Men will often objectify women or their partners. Many women have a hard time understanding this, as they are usually relationally driven. Men don’t need a relationship in order to have a sexual experience. For some, it’s merely the gratification of conquering the quest that is addictive. In doing so, they view their partner as an object to use for their own gratification instead of a relationship to be a part of. It’s the adrenaline rush that covers hurts, scars, and wounds from the past.

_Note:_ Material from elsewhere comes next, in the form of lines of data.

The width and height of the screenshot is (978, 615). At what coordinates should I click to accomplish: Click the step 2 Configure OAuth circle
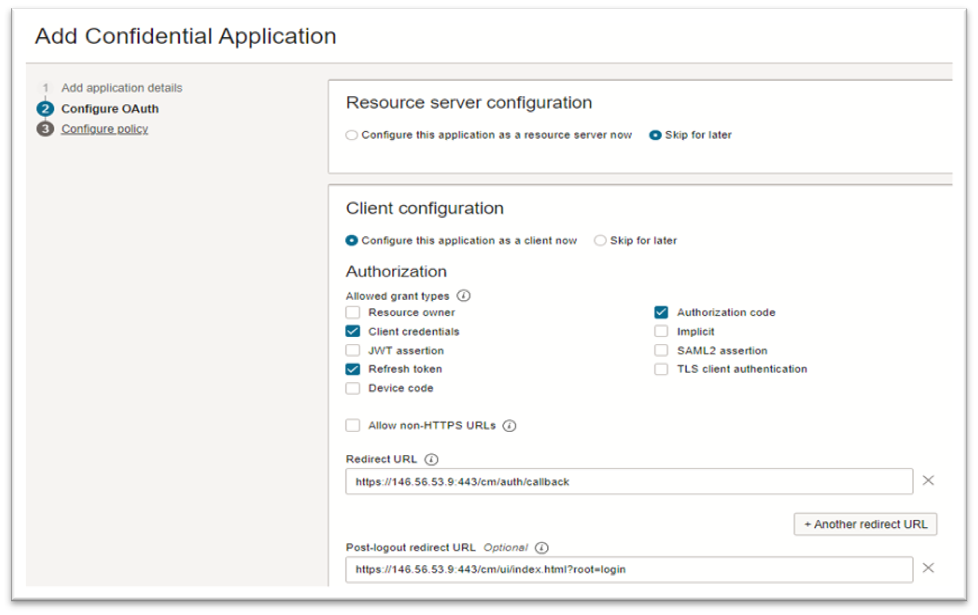45,109
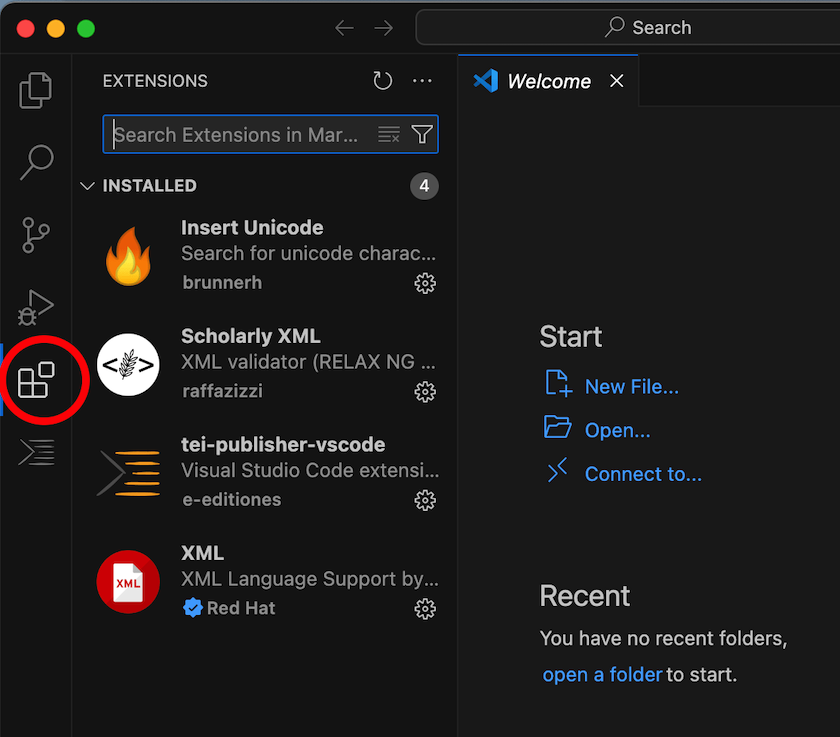Click the Red Hat verified publisher badge
This screenshot has width=840, height=737.
192,607
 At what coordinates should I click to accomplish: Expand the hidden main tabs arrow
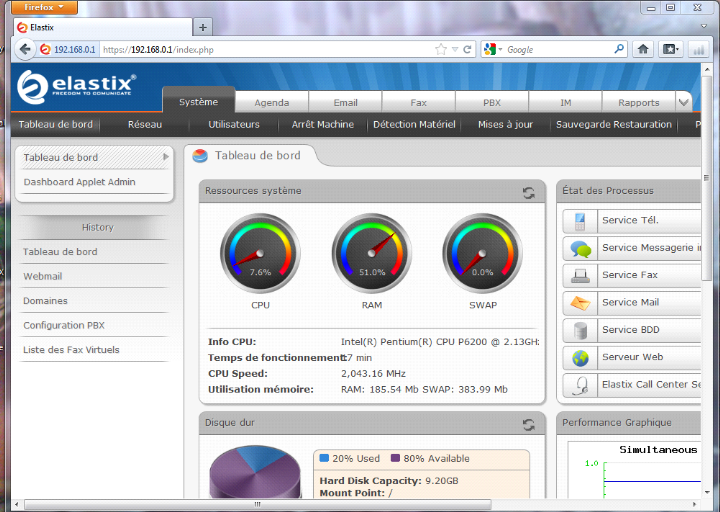pos(684,102)
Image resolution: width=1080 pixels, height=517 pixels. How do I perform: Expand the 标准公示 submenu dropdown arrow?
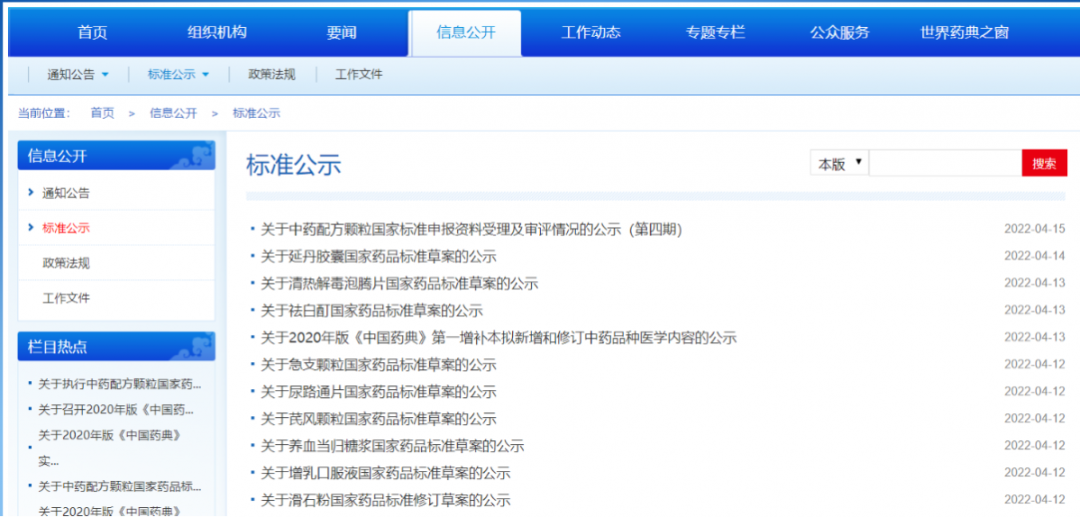click(206, 75)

How did I become a sex addict?
I believe being exposed to nudity from a babysitter multiple times at a young age and a habit of masturbation which later turned into an addiction contributed. Add to that, being sexual with women at a very young age perpetuated the issue. Some say that I was exploring my sexuality. I beg to differ. As young and active as I was in sexual matters, I was an addict by age 16, and I wanted more.
Although I had been clean with alcohol for five years, I was still active in pornography. My wife’s previous marriage ended because of her ex-husband’s involvement with it. I told myself I would not get caught. That didn’t last long. She caught me. Not much was said. I’m sure she was in shock and distraught. She swept it under the rug and said little. Under a year into our marriage, I picked up drinking again. It started with us going out and me having one at dinner. It picked up to having two or three every time we went out to eat. I cared little about how she felt about it. I wanted what I wanted, and I would stop at nothing to get it. She confronted me about it and put the drinking to a stop for a brief period.
After some time, pornography and masturbation weren’t enough to bury my pain. I needed something more powerful, something I could control, to shut off mentally the wreckage in my mind. That’s when I started cruising adult dating sites and Craig’s List. There I would solicit myself to anyone for a sexual encounter, something more powerful than pornography. Sex addiction is just like any other addiction. You will need more of it, whether it is a different form of pornography, to soliciting for sexual encounters. You eventually require more to reach the same high. Meeting up with a complete stranger gave me the same adrenaline rush that I encountered while in combat. It also numbed my feelings for a short period and let me be in a false sense of control of whom I would meet up with. I would plan my encounters around the times my wife would be out of town and while she worked. This way, I wouldn’t get caught. This type of acting endangered the lives of my children. I didn’t know who the person was or their intentions. I assumed every time that it was for a sexual encounter. Selfishness and blatant disregard for my family were what my addiction was costing me. God had His hand on my family and protected them when I wasn’t.
It doesn’t take long for the addict to become overwhelmed with guilt, shame, depression, loneliness, and resentments. In order to cope, the addict turns back toward his drug(s) of choice to bury these feelings. The cycle of addiction continues until they are ready to heal those emotional, physical, and spiritual wounds from the past.